Monday, March 9, 2026

March 8, 1987

I'm not sure how certain memories stay strong in my mind. Especially those which seem at the surface decidedly unremarkable.

March 8, 1987, was an unusually warm late winter Sunday here in Detroit. It hit 75 that day, and that may still be the record. I was with my son Frank, who was about 14 months old then. I don't remember at all where my wife and oldest son were, only that Frank and I were home alone most of the day.

My son and I ate hot dogs for lunch and went to a school park a block away. I held him in my lap and we swung gently on a swing; a couple times I put him snugly in the kids' size swing and pushed him a little less gently but never too hard. We climbed atop the small slide and slid down several times. Often Frank simply toddled around as I followed, picking up this or that for intense study before dropping it when interest waned.

The sun shone bright and, as I said, it was warm. And I've always remembered it as a nice day yet on a very deep level. If there's such a thing as sublimity, I learned it on March 8, 1987.

Sunday, March 8, 2026

A Blind Squirrel Clock

Last week I had to rent a van for a trip to Electric Eel (Electric Eel: for all your drain cleaning needs) because of the amount of product I was getting. My new old van is good and reliable but would have surely buckled under the weight of what I was picking up. So it was to U-Haul I did go.
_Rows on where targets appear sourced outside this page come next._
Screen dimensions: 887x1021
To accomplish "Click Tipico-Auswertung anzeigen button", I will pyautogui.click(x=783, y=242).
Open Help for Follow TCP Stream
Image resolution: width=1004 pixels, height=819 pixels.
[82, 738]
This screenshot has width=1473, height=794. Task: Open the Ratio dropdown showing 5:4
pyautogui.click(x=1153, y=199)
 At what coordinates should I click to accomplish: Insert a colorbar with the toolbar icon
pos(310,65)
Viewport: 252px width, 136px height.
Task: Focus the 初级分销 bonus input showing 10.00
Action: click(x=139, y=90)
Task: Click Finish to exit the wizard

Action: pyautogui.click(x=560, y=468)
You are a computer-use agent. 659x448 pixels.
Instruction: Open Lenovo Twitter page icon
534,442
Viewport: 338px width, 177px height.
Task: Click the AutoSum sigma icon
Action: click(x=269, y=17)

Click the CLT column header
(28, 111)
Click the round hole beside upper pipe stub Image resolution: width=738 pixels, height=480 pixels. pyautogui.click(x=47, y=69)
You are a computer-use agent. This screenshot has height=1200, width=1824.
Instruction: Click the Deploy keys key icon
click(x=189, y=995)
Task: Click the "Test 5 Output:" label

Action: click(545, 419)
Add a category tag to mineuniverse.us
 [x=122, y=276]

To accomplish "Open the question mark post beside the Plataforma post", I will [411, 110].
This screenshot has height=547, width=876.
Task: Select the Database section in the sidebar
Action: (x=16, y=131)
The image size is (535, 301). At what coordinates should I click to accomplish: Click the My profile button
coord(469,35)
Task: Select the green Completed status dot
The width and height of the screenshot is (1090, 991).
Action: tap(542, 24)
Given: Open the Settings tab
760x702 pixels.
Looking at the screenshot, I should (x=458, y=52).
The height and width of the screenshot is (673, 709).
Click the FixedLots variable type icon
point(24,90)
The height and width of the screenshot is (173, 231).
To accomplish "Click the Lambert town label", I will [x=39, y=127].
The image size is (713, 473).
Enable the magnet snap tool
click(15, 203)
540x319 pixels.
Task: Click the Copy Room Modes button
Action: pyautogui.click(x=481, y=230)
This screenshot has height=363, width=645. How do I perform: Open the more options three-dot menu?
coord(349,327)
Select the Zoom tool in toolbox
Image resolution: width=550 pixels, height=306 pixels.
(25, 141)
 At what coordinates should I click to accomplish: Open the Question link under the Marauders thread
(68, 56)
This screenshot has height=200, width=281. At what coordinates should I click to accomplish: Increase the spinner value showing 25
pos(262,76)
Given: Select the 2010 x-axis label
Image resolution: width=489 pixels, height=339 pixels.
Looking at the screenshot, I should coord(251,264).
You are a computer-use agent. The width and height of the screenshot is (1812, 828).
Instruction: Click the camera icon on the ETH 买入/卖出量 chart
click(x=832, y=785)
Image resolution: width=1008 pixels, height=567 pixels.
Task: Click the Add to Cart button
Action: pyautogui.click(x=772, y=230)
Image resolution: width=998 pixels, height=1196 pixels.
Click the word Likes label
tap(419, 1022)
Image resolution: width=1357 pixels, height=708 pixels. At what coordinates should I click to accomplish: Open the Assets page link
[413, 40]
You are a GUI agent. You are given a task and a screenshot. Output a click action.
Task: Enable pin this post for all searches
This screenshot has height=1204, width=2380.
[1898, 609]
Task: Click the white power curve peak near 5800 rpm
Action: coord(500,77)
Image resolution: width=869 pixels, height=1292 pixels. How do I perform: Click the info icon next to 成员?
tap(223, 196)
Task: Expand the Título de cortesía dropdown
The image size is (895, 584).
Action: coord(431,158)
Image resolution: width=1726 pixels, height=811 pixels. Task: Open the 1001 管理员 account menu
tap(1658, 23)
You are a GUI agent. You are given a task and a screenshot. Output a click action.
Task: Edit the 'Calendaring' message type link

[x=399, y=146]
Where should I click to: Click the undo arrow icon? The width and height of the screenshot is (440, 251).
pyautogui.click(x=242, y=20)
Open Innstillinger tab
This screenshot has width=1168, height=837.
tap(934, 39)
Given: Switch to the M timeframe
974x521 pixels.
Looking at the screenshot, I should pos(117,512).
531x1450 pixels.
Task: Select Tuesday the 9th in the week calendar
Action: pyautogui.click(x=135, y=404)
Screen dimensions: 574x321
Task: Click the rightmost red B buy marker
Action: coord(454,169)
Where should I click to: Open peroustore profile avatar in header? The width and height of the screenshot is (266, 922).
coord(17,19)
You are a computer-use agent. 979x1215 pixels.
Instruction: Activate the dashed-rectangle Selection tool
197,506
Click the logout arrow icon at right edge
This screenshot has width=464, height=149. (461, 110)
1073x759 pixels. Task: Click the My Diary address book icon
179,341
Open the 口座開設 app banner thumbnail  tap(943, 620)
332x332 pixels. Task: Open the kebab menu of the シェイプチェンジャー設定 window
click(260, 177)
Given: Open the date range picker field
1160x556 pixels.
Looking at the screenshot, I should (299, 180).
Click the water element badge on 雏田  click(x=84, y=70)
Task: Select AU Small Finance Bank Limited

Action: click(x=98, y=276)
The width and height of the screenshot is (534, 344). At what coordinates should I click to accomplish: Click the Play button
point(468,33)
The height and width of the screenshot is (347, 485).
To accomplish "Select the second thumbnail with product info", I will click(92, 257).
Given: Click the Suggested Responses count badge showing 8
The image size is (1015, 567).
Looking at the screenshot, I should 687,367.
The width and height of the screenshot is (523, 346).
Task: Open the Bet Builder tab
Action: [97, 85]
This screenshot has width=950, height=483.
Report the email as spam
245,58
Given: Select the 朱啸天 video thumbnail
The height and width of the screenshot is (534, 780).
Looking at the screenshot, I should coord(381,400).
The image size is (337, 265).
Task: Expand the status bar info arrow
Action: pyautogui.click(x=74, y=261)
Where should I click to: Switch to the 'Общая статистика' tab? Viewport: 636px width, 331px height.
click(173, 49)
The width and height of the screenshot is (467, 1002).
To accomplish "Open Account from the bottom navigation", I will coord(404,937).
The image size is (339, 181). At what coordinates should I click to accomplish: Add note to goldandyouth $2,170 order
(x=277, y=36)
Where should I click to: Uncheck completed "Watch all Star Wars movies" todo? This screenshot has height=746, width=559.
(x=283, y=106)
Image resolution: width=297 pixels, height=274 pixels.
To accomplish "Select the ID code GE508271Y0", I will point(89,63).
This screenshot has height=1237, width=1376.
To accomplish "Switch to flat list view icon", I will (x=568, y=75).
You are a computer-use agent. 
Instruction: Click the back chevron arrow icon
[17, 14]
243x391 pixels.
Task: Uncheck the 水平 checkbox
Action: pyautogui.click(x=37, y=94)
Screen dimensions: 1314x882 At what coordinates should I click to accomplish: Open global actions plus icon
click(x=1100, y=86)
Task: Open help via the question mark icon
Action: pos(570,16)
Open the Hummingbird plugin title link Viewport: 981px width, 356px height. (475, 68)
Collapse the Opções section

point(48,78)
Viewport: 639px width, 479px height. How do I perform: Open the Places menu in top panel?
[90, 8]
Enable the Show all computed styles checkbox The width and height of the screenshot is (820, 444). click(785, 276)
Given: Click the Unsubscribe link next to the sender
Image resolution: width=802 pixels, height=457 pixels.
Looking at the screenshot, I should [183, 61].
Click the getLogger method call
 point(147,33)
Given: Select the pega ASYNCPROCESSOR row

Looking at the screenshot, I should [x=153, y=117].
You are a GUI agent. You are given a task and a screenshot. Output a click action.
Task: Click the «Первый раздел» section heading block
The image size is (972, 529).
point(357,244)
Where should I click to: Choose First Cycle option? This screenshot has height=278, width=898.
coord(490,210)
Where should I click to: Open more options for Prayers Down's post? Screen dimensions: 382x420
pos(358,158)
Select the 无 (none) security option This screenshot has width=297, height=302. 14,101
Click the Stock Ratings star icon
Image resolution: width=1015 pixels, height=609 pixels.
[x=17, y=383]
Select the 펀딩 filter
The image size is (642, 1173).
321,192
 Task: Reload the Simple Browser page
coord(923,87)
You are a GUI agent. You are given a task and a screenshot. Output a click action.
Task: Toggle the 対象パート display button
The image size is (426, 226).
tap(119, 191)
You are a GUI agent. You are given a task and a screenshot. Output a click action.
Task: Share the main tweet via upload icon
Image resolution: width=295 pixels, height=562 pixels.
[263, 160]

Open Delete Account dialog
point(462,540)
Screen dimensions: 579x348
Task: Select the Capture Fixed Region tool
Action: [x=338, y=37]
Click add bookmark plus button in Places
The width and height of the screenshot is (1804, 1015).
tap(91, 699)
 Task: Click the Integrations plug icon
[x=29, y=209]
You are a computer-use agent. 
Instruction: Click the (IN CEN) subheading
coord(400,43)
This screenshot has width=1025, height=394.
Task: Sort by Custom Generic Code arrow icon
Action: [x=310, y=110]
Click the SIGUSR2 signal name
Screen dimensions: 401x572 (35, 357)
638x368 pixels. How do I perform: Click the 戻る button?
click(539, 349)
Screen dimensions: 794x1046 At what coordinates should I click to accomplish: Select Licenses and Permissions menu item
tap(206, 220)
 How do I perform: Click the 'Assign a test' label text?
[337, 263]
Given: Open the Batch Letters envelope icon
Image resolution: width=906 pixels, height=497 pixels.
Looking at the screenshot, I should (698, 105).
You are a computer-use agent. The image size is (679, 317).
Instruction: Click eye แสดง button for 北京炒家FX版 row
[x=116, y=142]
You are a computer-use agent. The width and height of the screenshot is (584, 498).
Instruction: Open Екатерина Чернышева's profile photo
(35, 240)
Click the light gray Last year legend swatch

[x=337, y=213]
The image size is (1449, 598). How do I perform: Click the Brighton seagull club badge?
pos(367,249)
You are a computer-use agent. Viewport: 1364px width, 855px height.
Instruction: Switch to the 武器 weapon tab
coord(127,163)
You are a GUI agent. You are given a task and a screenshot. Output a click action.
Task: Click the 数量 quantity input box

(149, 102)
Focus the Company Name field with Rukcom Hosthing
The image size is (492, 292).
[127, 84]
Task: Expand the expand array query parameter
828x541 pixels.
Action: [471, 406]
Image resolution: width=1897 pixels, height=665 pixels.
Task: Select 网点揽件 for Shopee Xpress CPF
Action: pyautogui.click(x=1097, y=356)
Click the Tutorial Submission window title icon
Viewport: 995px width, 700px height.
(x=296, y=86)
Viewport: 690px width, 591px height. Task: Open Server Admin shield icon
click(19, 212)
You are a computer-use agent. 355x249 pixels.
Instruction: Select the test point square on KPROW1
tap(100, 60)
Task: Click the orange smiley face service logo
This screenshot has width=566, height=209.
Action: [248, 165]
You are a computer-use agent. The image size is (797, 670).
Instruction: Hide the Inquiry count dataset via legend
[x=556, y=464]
For whatever reason, the clock in the rental van was one hour and twenty eight minutes behind. Yep, 1:28 behind. Why that odd number, I don't know. But it bugged me enough that I had to try to set it straight.

At my stop for coffee around 3 AM, before returning to the highway, I proceeded to punch various buttons in various orders trying to find where to reset the clock. Lo and behold, the method paid off: I was able to set the clock to the right time. Thank you, thank you very much.

Yet the key thing is I didn't do any damage. I don't believe so anyway. Well, there was an explosion somewhere after I hit one of the buttons. But it was faint and far away - you could barely see the flash - so I don't think that was me.

So I figured out how to reset the van clock. Just don't ask me to do it again.